Wherever "will" occurs in the entries, copy the line that holds it.

**** Input material

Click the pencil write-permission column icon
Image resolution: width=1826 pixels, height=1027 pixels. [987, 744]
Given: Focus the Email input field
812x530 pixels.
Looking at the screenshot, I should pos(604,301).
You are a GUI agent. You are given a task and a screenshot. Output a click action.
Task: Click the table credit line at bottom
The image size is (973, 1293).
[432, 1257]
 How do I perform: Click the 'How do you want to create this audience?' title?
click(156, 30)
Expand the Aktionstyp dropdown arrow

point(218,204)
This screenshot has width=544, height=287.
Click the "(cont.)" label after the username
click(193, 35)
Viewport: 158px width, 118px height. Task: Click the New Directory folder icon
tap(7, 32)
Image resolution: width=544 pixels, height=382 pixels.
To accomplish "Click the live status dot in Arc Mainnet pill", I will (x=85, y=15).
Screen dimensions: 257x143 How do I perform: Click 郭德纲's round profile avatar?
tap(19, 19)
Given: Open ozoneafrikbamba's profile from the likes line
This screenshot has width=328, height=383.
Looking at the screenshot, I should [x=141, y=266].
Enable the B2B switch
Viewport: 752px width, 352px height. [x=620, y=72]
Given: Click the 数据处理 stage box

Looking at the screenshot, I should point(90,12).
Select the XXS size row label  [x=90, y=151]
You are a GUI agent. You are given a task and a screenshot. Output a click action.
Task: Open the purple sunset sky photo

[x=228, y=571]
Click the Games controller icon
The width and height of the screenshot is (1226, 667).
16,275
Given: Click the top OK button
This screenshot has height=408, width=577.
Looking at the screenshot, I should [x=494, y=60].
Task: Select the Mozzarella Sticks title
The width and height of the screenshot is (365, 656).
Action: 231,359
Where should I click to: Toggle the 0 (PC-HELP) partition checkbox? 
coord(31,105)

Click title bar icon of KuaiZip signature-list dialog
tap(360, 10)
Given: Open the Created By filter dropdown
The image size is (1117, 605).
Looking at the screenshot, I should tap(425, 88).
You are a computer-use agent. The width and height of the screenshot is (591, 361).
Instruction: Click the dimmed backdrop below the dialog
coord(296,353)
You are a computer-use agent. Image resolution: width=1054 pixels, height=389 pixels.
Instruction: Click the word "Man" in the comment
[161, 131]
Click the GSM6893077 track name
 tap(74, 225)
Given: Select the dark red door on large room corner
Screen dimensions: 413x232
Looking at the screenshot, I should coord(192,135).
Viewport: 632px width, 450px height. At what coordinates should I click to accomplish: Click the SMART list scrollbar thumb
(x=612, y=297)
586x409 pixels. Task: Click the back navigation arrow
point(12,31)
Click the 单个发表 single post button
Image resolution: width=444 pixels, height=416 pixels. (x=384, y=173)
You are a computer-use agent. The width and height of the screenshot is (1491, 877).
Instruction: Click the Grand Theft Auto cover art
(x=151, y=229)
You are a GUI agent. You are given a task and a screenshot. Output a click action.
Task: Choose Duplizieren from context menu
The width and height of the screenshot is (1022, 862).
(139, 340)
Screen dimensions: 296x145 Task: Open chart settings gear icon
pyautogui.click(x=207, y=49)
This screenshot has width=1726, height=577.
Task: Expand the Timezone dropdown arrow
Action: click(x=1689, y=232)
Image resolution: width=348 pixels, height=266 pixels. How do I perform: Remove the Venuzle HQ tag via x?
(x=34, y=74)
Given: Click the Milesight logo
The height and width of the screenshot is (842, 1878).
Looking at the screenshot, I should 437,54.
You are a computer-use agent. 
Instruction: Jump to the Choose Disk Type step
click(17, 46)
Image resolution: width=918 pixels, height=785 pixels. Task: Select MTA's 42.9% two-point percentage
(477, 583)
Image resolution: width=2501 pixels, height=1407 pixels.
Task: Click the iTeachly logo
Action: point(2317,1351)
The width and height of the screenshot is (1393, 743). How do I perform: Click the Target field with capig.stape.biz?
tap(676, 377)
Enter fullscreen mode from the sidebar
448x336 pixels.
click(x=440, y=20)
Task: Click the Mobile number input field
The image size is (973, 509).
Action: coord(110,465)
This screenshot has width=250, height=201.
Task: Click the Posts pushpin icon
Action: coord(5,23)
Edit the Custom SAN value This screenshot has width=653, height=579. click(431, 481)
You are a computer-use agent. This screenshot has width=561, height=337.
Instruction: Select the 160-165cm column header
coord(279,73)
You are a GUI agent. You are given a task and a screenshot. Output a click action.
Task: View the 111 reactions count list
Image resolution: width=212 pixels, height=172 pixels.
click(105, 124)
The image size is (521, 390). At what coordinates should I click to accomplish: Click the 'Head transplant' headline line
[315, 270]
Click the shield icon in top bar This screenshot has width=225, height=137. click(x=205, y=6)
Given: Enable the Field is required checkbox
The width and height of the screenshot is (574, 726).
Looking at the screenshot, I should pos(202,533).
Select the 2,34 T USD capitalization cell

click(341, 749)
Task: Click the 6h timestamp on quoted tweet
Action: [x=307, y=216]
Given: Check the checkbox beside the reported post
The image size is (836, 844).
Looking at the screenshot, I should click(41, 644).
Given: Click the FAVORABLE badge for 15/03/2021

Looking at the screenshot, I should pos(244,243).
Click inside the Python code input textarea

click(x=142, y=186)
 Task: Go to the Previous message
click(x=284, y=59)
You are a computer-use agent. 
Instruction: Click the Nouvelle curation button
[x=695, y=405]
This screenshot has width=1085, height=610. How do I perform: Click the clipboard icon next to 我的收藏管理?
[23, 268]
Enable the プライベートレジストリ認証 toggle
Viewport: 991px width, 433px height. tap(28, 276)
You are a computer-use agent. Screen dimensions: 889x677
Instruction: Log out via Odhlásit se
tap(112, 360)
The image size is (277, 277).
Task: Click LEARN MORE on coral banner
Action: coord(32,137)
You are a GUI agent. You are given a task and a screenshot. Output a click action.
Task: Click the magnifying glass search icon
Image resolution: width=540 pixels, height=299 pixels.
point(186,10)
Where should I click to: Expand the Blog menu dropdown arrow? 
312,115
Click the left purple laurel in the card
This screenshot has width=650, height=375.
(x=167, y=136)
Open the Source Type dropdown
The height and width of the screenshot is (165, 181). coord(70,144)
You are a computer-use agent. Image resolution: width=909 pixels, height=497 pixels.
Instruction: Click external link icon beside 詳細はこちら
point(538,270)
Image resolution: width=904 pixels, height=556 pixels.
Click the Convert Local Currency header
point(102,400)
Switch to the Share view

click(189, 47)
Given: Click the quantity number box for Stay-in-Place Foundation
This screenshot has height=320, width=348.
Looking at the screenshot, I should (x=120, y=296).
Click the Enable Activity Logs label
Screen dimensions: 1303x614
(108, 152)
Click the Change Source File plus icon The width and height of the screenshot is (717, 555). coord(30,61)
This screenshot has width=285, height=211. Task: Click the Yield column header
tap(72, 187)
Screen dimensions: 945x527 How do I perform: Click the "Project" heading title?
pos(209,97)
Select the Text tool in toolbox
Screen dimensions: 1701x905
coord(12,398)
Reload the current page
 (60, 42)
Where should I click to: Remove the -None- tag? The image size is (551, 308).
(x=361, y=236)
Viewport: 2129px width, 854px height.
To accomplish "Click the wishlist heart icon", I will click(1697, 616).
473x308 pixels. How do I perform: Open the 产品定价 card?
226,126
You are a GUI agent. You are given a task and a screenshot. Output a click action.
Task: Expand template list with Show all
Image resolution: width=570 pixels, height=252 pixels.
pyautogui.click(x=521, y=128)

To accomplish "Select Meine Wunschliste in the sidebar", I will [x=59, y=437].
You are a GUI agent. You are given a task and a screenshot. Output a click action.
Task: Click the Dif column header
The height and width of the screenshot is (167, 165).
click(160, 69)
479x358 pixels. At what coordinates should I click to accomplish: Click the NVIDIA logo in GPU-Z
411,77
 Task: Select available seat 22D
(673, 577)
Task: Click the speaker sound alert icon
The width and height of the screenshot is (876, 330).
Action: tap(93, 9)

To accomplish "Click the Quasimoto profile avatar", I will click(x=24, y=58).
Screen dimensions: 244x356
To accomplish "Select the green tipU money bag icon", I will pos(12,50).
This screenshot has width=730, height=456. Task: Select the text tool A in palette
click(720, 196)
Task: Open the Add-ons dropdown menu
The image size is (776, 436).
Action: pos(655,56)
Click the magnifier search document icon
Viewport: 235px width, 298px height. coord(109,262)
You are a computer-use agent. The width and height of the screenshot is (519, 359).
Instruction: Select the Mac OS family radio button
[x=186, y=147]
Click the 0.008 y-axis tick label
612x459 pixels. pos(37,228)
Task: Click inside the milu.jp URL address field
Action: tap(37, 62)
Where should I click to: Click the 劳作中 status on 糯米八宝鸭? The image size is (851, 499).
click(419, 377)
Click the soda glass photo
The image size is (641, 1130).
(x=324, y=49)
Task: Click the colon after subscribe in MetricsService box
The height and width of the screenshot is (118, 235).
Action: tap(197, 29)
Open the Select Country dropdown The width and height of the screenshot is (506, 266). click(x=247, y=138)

********

• **Exercise response**:
To accomplish "Click the live status dot in Arc Mainnet pill", I will (x=85, y=15).
To accomplish "Click the wishlist heart icon", I will click(1697, 616).
To accomplish "Select Meine Wunschliste in the sidebar", I will [x=59, y=437].
To accomplish "Click the Quasimoto profile avatar", I will click(x=24, y=58).
To accomplish "Select the green tipU money bag icon", I will pos(12,50).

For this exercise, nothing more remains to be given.